I have tried on a other Computer I’ve been able to use for a cupple of hours and have not seen anything like that happening. This is why I presume whatever is causing this strange behavior is not in the code itself.
Does anyone have ever experienced something similar?
If you have any idea of what could be causing the problem (I would have tried to compare hardware from these two computers but I did not have time to do so)? If yes, please remember I am a newbie when it comes to hardware and that includes all linux commands that could give me needed information^^
I could imagine this being an artifact of readahead done by the kernel. If time is spent processing data while you read sequentially through a file, the kernel will put the idle time of the hard disk to good use by reading the data you are likely to request soon ahead of time. So by the time you ask for the data, it will already be in memory, or at least on its way there.
The same applies to writing, if you write enough data so that it cannot be buffered entirely in RAM, or if you fsync() the data to disk before stopping the timer.
I am not sure I follow you… I am pretty sure everything is done sequentially, it is basicly about reading a large amount of data from the hard disk with GDAL. Send it to gpu. Process it. Send it back. And then write it back to the hard disk with an fprintf() done by GDAL… before do it all over again until the whole Image has been processed.
Actually, I am afraid my problem does not belong here as I launched it again runnning on CPU, and I’ve seen same weird facts. From a run to an other time spent reading or writing is likely to be multiplied/divided by 7 while my process is the only one running. These times are really not stable and far too long sometimes. I’m thinking the hard disk might be too fragmented, and it might be difficult to find enough space on the hard disk to write data on it, which could explain while writing on the hard disk take so long. But as for the reading part, I can’t see why it could take so long sometimes.
Anyway, I should have noticed that before but the run on the CPU is very very long! I did not have enough results to notice that even running on CPU only makes it weird. That’s why I think I shouldn’t have post on an nvidia forum obviously! I’m sorry for that!

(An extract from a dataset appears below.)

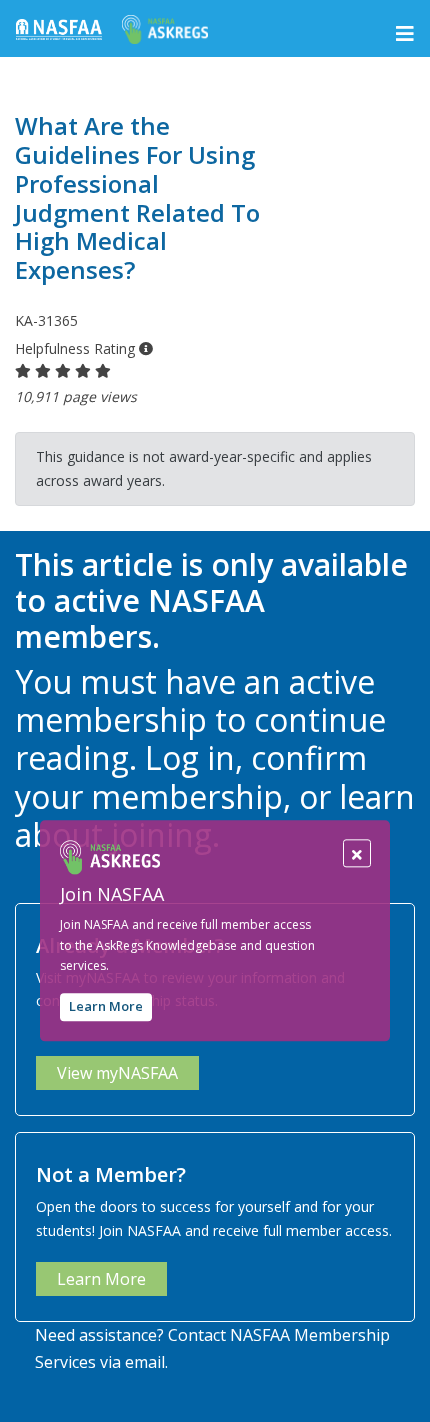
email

However I’m still hoping I can find an explanation! But time is not spent processing data while reading from the hard disk. As for the RAM part, there’s no swapping and having done the maths the process cannot run out of RAM. If you’re suggesting I could use async calls to hide this part of computing then yes I presume it could be done but it would not explain why the reading/writing time is not stable (huge difference) from a run to another which makes it incredibly long sometimes.